Zenaide Vieira

Personal information
- Nationality: Brazil
- Born: 25 June 1985 (age 41) Jundiaí, São Paulo, Brazil
- Height: 1.75 m (5 ft 9 in)
- Weight: 55 kg (121 lb)

Sport
- Sport: Athletics
- Event: Steeplechase
- Club: Associação Profissional BM&F
- Coached by: Clodoaldo Lopes do Carmo

Achievements and titles
- Personal bests: 2000 m steeplechase: 6:39.23 (2008) 3000 m steeplechase: 9:42.10 (2008)

Medal record
Women's athletics
Representing Brazil
Pan American Games
| Bronze medal – third place | 2007 Rio de Janeiro | 3000 m steeplechase |
Ibero-American Championships
| Gold medal – first place | 2006 Ponce | 3000 m steeplechase |

= Zenaide Vieira =

Brazilian steeplechase runner

Zenaide Vieira (born June 25, 1985 in Jundiaí, São Paulo) is a Brazilian steeplechase runner.

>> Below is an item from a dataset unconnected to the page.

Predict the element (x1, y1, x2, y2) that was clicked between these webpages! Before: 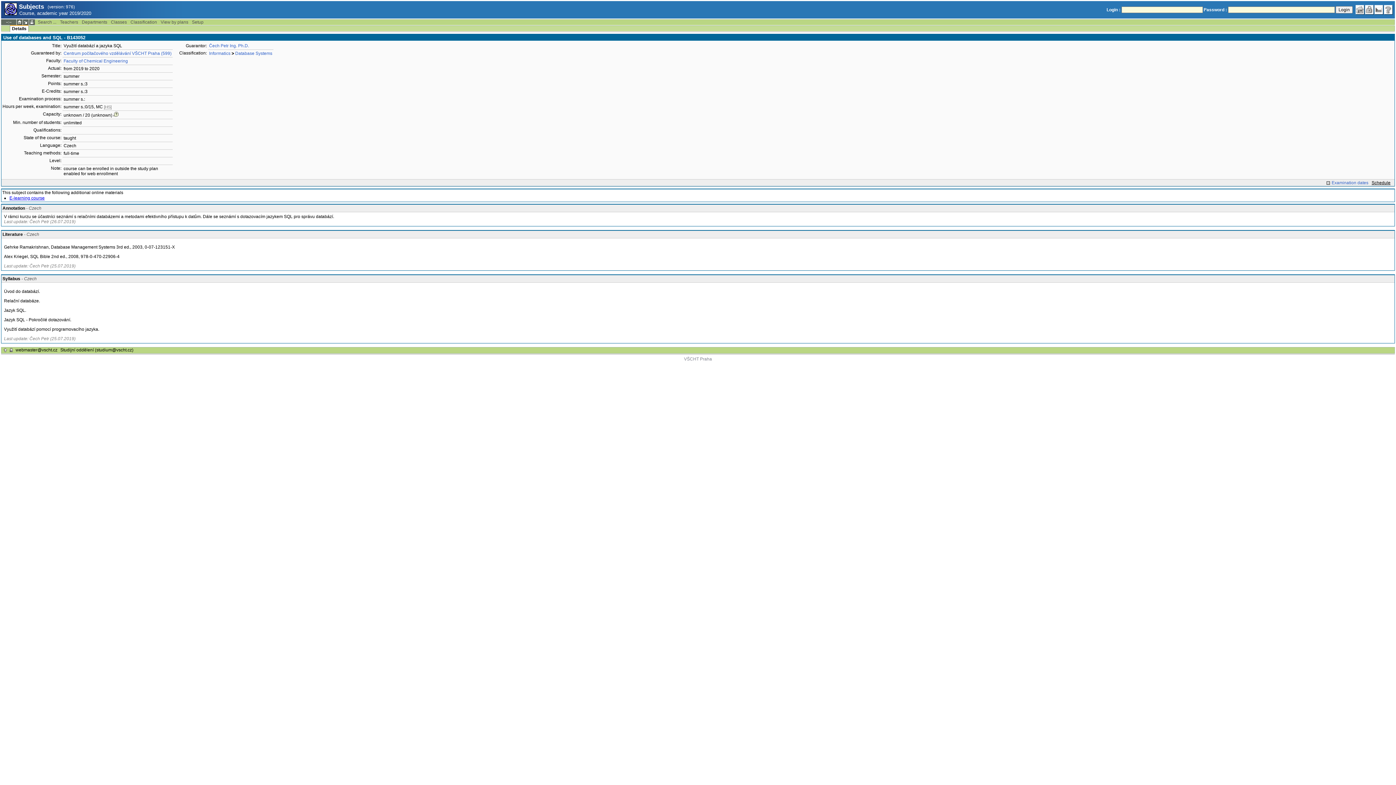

She won the bronze medal for the 3000 metres steeplechase at the 2007 Pan American Games in Rio de Janeiro, with a time of 9:55.71.

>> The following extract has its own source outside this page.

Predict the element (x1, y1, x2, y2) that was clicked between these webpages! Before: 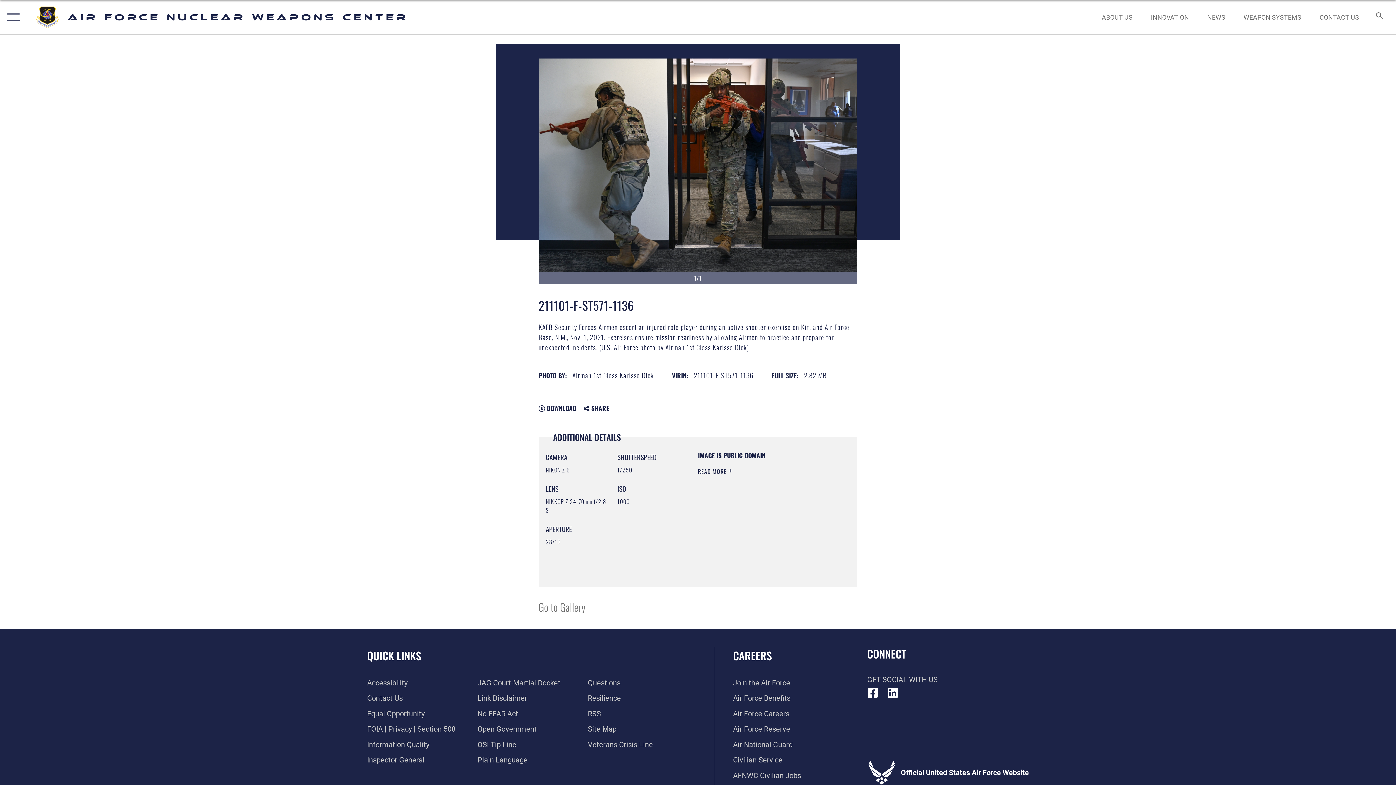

Vieira represented Brazil at the 2008 Summer Olympics in Beijing, where she competed for the women's 3000 metres steeplechase. She ran in the third and last heat against sixteen other athletes, including Spain's Marta Domínguez, who was considered a heavy favorite in this event. Unfortunately, she was unable to cross the finish line, and most importantly, to complete the entire race at the end of her heat.

Vieira is a full-time member of Associação Profissional BM&F in São Caetano do Sul, São Paulo, being coached and trained by Clodoaldo Lopes do Carmo.